Personal information
- Date of birth: 1870
- Place of birth: Bangor, Wales
- Date of death: 1932 (aged 61–62)
- Place of death: Pontypridd, Wales
- Position(s): Defender

Senior career*
- Years: Team / Apps / (Gls)
- 1891–1904: Bangor City

International career
- 1899: Wales / 1 / (0)

= Thomas Buckland =

Welsh footballer

Thomas J. Buckland (1870 — 1932) was a Welsh international footballer. During his career, he played 13 seasons for his hometown club Bangor, winning the Welsh Cup in 1896. He also gained one cap for the Wales national side in a match against England in 1899.

==Early life==
Buckalnd was born in Bangor, Gwynedd, Wales, in 1870. His father worked as a shipping agent.

==Career==
Buckland played club football for his hometown side Bangor, becoming a "stalwart" of the side for several years. He spent 13 seasons with the club and helped the side win the Welsh Cup in 1896, defeating Wrexham 3–1. In the Who's Who of Welsh International Soccer Players, Buckland was described as a hard-working player, he earned a reputation [...] as something of a "war horse"".

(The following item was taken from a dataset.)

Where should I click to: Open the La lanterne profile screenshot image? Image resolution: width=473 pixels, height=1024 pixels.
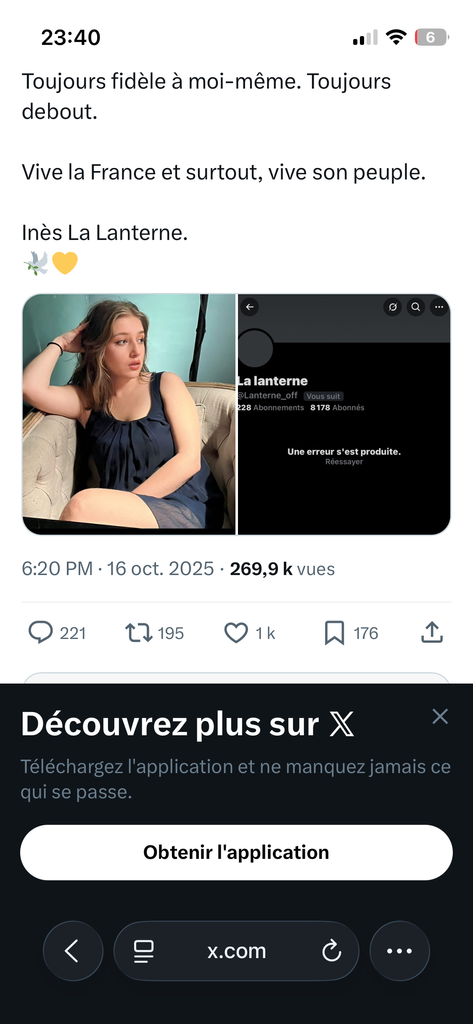pos(344,414)
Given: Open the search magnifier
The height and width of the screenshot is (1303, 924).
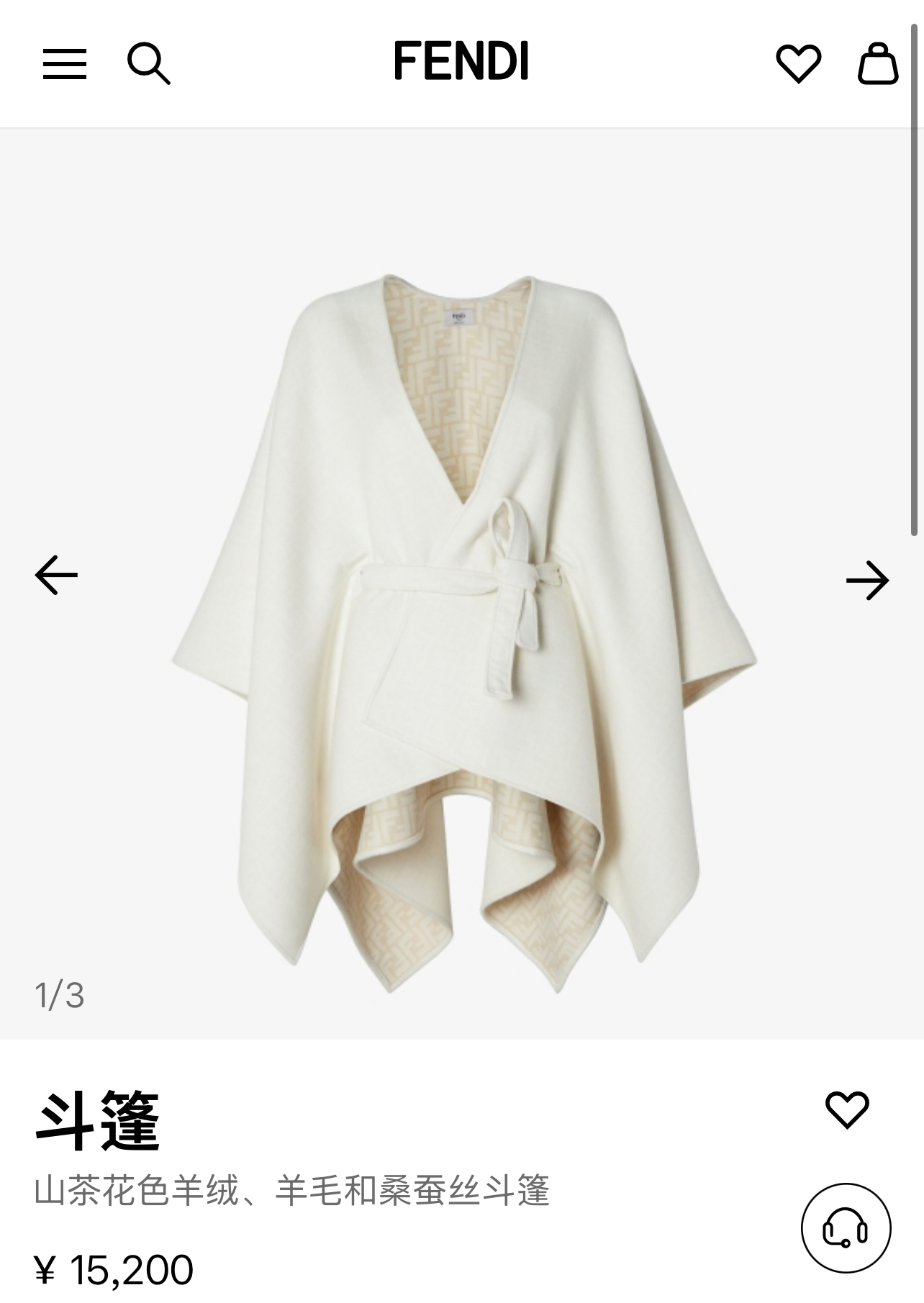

During his career, Buckland earned one cap for the Wales national football team. He replaced the injured Jack Jones in a 4–0 defeat to England on 20 March 1899 at Ashton Gate Stadium. Although described in one match report as "the pick of the half-backs", he never played for Wales again. He died in Pontypridd, South Wales in 1932 at the age of 63.